Like anything else the more you get into it the more nitch it is. I've got a 50 L sea line clear bag with purge that works awesome as a bucket to put everything in and smash down that I highly recommend for your bag. It will save space due to compression but you can put your wet tent and ground cloth in your cabinet area and your C line bag on top and all your stuff still stays dry.
 
Like anything else the more you get into it the more nitch it is. I've got a 50 L sea line clear bag with purge that works awesome as a bucket to put everything in and smash down that I highly recommend for your bag. It will save space due to compression but you can put your wet tent and ground cloth in your cabinet area and your C line bag on top and all your stuff still stays dry.
So I use something similar (in function).
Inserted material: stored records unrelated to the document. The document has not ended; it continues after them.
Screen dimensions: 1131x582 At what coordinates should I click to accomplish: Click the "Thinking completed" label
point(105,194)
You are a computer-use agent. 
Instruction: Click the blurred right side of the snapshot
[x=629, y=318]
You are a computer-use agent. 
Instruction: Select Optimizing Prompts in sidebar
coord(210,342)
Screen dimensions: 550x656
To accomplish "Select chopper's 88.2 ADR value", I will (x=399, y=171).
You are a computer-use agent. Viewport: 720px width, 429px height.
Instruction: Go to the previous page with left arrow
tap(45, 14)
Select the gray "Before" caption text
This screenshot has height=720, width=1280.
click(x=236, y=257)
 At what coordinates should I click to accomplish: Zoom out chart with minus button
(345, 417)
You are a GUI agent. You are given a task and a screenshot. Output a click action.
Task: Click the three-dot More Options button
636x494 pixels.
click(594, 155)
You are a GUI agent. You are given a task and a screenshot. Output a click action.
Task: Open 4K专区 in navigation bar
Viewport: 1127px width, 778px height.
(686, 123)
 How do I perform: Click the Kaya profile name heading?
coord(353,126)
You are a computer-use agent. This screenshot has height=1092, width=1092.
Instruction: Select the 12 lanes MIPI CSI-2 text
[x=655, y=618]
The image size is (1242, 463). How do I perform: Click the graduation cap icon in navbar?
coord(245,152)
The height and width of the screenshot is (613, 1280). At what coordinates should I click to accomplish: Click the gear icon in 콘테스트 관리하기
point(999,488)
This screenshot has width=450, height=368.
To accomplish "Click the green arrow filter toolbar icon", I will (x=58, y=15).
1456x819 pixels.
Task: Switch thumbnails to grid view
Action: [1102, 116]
We use a super heavy-duty plastic bag that can hold 200 lbs without even coming close to tearing. We just don't have the purge valve. and we don't have to clean out the bag when we are done, just toss it in the trash (yeah, not environmentally great).

I'll check out the SeaLine bag to see how much it weighs. The industrial bags we use weight ounces...
 
Interesting subject. I've been looking for a good backpack/go bag that doesn't scream "tactical/gun inside/please steal me" but is also functional doesn't fall apart.
 
Interesting subject. I've been looking for a good backpack/go bag that doesn't scream "tactical/gun inside/please steal me" but is also functional doesn't fall apart.
This will all depend on what your needs are. There is no "one" bag for this. I use a Mountain Hardwear "Scrambler" bag. it is a lightweight mountain climbers bag and is very narrow side-to-side for good mobility.

It holds a full change of warm clothes, heavy duty belt, backup EDC knife, 100ft of paracord, water filter, first aid kit, lightweight goretex jacket and pants, and some K-rations. Well-broken in hiking boots are tied to the top grab handle
 
Another big vote for Mystery Ranch. I've been using Dana Gleason's stuff since he ran Dana Designs and still have an awesome Terraplane backpack from the early 90's that is in great condition (it outlasted my knees anyway). Mystery Ranch has seemed to keep that type of quality.

I also like GoRuck. They are about the most solid and well built packs I own. It's my EDC for work and whatnot, but I took a GR1 on a 4 day mountain hike in Colombia two years ago and had a lot of hotspots. It may just be me, but they didn't work as well as more ergonomic backpacks for heavy loads under sweaty conditions. Not knocking the pack, just how I was using it.